A expectativa exagerada dos pais em cima dos filhos esportistas, que não existe nos casos de Endrick e Rayssa, pode sepultar a carreira de um atleta na avaliação dos psicólogos do esporte. 'Normalmente, o que acontece é que a família acaba se deslumbrando até mais do que o atleta', ressalta Cozac. Ele também cita a 'aproximação violenta' de empresários e patrocinadores e o uso inadequado das redes sociais como fatores que atrapalham no desenvolvimento do jovem esportista.

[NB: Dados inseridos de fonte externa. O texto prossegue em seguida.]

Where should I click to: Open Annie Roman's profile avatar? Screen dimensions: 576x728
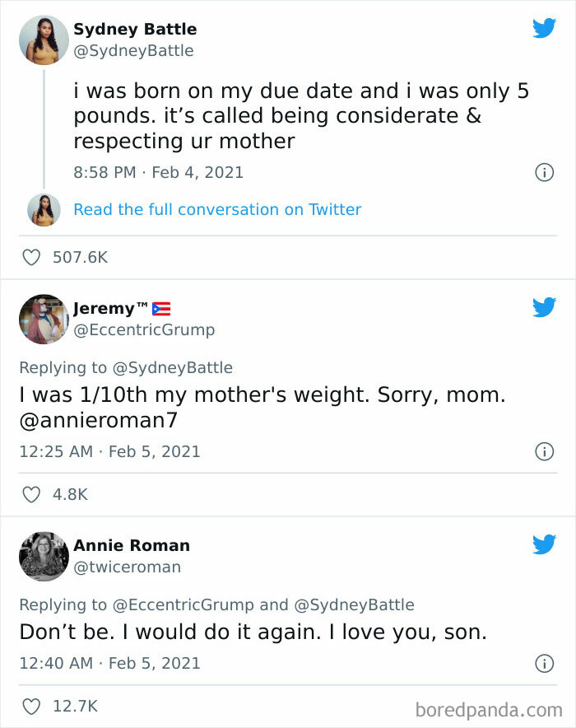(x=43, y=555)
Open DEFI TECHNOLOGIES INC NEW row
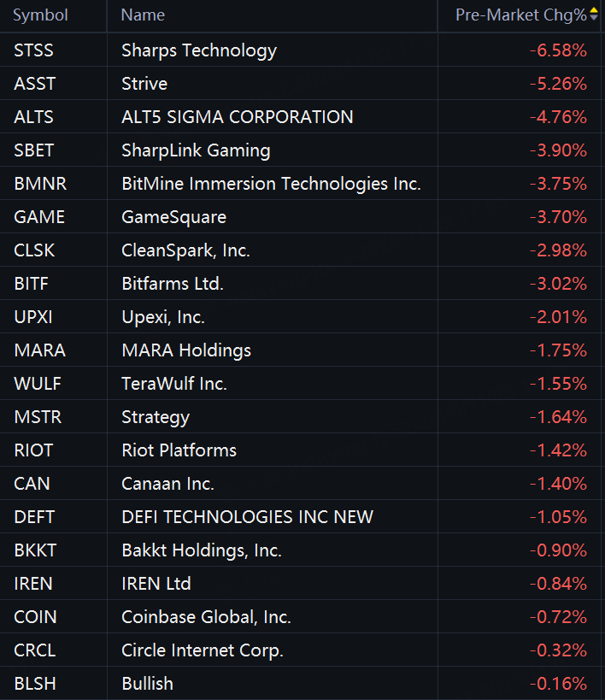Image resolution: width=605 pixels, height=700 pixels. click(247, 517)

'A força e a intensidade das respostas e das reações das pessoas nas redes sociais costumam ser bastante danosas para o campo psicológico e emocional dos atletas pré-adolescentes, adolescentes ou adultos', explica. 'Normalmente, atletas jovens ficam muito frustrados quando não há uma resposta social positiva sobre o que efetivamente eles estão produzindo'.

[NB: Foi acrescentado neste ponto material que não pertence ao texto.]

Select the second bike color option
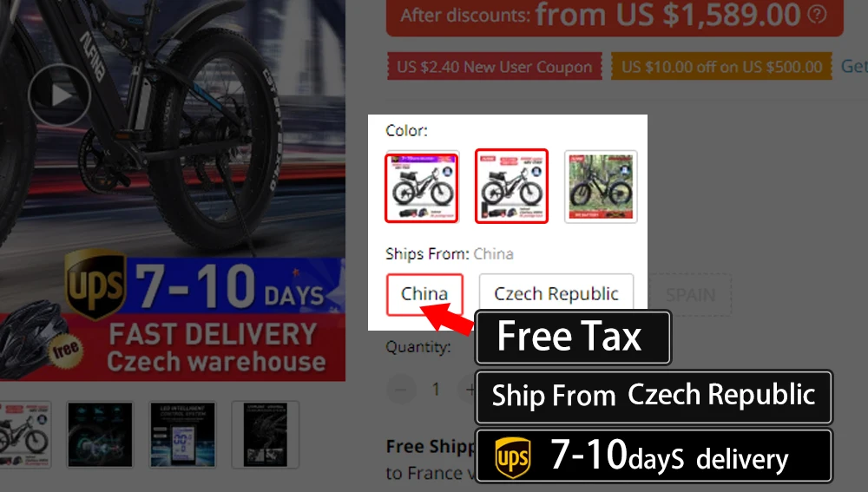Viewport: 868px width, 492px height. click(x=511, y=187)
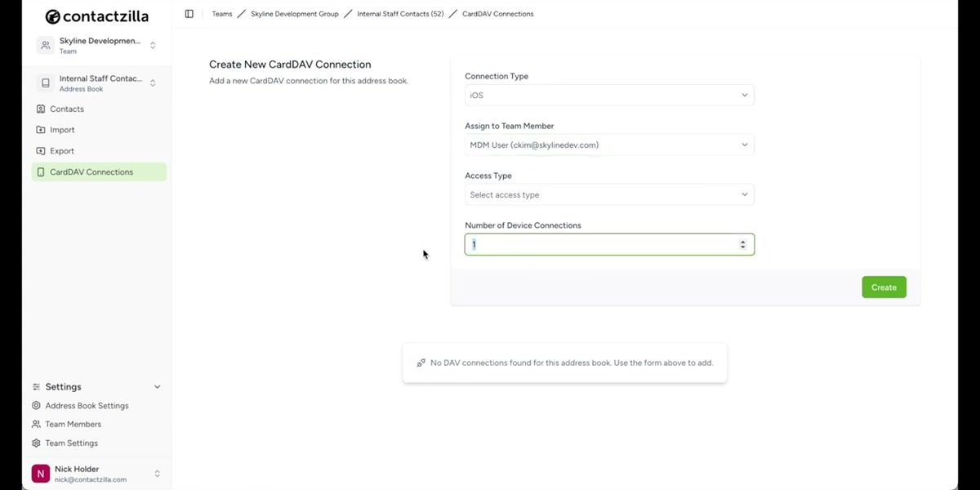
Task: Open the Nick Holder account switcher
Action: (156, 473)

A patinadora russa Kamila Valieva experimentou aspectos nocivos do esporte nos Jogos Olímpicos de Inverno de Pequim, que acabaram domingo. Aos 15 anos, foi acusada de doping, caiu duas vezes em sua apresentação e chorou depois de terminar em quarto lugar na final da patinação artística feminina. Fora do pódio, ouviu cobranças duras de sua técnica, Eteri Tutberidze. Presidente do Comitê Olímpico Internacional (COI), Thomas Bach disse ter ficado 'muito perturbado' após assistir às quedas da russa e criticou a 'atmosfera arrepiante' no entorno da patinadora.

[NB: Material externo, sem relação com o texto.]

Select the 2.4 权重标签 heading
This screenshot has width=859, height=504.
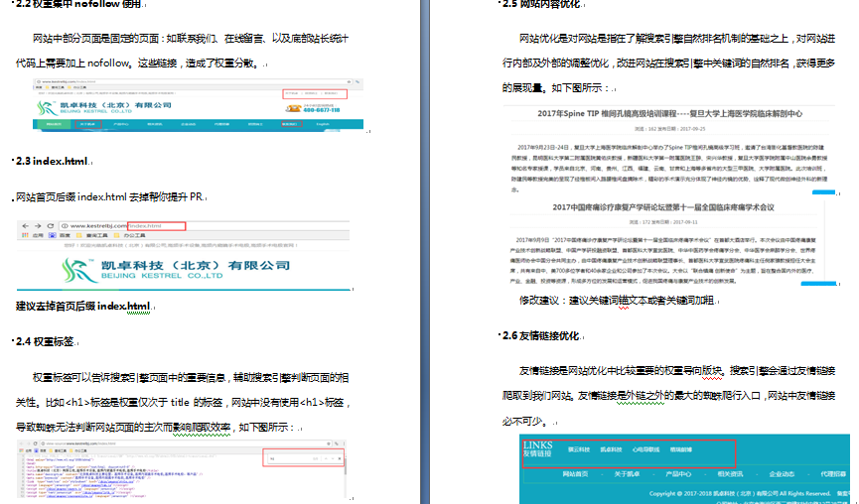coord(49,341)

'Eu vi o quão alta deve ter sido a pressão sobre ela. Essa pressão está além da minha imaginação. Em particular para uma menina de 15 anos, vê-la lutando no gelo, vendo como ela tenta se recompor novamente e terminar seu programa. Você podia ver na linguagem corporal, isso foi um imenso estresse mental. Talvez ela preferisse deixar o gelo e deixar a história para trás', disse.
Favorita ao ouro em Pequim, Valieva viu seu nome no olho do furacão após a Agência Mundial Antidoping (Wada, sigla em inglês) anunciar que a competidora havia testado positivo para trimetazidina, um medicamento para tratamento de angina de peito, detectada após um controle em 25 de dezembro em campeonato no seu país. O resultado só foi conhecido em 8 de fevereiro, um dia depois de conquistar o ouro na prova por equipes.